─── Stored rows
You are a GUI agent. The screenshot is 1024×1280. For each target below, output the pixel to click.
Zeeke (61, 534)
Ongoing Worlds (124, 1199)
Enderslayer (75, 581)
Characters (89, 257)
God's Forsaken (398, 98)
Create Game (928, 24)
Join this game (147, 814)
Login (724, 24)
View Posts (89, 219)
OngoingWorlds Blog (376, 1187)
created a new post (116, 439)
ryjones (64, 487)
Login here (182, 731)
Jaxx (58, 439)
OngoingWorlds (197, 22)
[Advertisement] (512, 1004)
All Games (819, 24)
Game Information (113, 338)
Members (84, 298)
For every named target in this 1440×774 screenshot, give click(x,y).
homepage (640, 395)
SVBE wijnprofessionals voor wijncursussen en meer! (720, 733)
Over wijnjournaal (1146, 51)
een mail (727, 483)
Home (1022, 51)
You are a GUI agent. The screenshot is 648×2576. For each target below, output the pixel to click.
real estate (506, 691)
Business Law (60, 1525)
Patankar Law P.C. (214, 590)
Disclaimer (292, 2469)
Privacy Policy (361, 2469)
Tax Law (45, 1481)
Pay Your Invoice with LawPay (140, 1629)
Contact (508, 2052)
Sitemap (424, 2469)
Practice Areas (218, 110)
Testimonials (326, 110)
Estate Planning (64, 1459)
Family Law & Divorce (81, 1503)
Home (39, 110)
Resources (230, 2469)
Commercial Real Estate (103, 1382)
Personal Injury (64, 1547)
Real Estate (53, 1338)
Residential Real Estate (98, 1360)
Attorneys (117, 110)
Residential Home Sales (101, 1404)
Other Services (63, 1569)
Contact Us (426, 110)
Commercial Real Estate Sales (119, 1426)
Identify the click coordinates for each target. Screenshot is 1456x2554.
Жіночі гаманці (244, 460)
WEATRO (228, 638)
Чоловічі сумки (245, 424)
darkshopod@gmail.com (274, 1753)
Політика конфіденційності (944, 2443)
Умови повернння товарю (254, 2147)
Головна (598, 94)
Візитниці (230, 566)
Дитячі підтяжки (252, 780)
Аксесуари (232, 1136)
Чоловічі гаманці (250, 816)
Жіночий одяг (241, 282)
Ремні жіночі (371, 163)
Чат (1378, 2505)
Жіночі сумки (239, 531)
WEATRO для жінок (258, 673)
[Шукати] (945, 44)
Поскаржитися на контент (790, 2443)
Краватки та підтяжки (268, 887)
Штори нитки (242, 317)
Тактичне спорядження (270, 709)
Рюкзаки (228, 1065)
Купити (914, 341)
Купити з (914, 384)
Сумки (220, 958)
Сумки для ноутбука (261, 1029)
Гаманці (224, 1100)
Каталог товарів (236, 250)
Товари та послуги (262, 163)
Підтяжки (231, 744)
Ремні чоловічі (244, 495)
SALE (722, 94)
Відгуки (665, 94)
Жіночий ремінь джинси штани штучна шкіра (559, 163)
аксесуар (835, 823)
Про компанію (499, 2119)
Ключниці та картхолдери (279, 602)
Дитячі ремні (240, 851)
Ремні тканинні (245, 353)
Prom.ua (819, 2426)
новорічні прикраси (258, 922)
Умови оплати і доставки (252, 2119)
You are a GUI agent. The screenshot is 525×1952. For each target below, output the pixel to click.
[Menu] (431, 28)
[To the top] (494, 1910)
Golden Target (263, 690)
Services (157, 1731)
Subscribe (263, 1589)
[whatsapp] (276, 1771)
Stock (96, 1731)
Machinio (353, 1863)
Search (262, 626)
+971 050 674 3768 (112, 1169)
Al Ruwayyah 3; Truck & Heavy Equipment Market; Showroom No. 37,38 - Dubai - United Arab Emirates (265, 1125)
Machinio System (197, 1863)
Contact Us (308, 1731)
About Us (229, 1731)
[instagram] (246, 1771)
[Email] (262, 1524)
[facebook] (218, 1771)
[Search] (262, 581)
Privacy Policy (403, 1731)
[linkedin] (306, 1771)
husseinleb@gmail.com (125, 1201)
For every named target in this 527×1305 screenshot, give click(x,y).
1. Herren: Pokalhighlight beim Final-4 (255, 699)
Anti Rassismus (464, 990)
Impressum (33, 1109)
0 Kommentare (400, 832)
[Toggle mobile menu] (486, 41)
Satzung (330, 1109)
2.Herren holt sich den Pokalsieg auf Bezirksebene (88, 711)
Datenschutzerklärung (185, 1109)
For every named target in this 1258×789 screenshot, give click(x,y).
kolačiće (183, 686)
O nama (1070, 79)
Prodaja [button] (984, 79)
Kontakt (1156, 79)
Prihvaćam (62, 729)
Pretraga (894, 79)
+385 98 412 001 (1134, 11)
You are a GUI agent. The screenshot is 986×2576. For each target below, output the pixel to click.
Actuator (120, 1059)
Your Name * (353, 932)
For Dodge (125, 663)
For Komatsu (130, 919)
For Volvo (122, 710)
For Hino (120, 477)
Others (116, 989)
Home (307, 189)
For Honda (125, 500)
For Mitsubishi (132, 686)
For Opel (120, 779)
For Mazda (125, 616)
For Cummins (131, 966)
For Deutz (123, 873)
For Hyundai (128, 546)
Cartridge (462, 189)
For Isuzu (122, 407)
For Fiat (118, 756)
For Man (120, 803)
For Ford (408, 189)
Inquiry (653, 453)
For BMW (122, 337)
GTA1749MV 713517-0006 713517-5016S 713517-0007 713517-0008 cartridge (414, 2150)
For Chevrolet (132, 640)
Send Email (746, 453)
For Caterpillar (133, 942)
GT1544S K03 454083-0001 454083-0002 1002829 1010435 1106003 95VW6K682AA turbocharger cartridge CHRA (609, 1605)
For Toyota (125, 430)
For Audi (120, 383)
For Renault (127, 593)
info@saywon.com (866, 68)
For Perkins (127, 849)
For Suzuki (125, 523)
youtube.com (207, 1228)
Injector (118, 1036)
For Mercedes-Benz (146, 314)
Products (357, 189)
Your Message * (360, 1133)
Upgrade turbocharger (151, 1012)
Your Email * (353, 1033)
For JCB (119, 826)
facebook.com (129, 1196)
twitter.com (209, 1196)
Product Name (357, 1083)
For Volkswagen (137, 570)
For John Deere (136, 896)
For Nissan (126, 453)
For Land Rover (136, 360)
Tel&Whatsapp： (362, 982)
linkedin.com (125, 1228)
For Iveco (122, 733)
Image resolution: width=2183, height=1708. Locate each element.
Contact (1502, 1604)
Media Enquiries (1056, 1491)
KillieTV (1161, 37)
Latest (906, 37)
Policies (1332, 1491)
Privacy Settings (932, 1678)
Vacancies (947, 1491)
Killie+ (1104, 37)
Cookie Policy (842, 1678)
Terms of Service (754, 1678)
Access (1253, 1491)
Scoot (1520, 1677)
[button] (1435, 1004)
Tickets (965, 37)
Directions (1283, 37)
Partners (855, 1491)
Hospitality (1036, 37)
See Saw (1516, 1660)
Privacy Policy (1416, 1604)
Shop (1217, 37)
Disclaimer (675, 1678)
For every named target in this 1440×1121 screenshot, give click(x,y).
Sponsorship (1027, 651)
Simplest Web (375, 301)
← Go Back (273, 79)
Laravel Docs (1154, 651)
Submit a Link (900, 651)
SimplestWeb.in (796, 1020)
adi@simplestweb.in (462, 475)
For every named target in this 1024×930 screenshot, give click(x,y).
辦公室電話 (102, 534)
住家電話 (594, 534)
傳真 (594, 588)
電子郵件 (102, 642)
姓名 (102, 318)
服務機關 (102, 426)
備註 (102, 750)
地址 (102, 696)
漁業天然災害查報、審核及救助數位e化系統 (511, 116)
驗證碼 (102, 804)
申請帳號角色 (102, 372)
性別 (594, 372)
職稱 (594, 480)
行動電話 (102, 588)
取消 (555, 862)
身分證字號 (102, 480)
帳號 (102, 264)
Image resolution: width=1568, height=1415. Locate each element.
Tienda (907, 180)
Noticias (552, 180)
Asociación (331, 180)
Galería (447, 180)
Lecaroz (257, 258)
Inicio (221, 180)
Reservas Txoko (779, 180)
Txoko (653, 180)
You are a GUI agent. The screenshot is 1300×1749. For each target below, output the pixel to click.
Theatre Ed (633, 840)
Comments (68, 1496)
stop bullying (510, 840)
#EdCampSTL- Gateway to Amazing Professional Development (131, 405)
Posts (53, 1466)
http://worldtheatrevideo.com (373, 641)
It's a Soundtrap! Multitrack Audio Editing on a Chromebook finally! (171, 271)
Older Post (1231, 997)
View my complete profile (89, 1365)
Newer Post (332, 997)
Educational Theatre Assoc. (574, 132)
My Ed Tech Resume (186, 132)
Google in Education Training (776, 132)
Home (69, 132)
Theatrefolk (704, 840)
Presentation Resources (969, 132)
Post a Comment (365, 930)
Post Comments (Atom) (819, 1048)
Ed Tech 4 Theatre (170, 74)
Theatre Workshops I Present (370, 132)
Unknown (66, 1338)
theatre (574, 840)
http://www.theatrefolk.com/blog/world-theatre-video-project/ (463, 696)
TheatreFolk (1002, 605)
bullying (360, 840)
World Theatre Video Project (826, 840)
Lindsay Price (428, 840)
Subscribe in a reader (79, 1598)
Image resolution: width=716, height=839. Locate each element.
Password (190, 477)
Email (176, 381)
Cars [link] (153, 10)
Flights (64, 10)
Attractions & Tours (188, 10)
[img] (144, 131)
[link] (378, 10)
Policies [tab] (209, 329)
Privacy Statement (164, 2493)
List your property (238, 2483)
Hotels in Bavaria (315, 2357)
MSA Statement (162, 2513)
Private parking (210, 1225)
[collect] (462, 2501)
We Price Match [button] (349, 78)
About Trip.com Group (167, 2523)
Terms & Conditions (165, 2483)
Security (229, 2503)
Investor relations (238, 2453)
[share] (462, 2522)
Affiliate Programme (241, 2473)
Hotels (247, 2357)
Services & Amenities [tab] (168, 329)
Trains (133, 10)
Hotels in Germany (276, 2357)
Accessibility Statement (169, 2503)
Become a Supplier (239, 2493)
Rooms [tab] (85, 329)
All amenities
──────
_Requirement:_ Pull out every line of the entries above that contains the string "Services", copying each one in full.

_Solution to the exercise:_
Other Services (63, 1569)
Services (157, 1731)
Services & Amenities [tab] (168, 329)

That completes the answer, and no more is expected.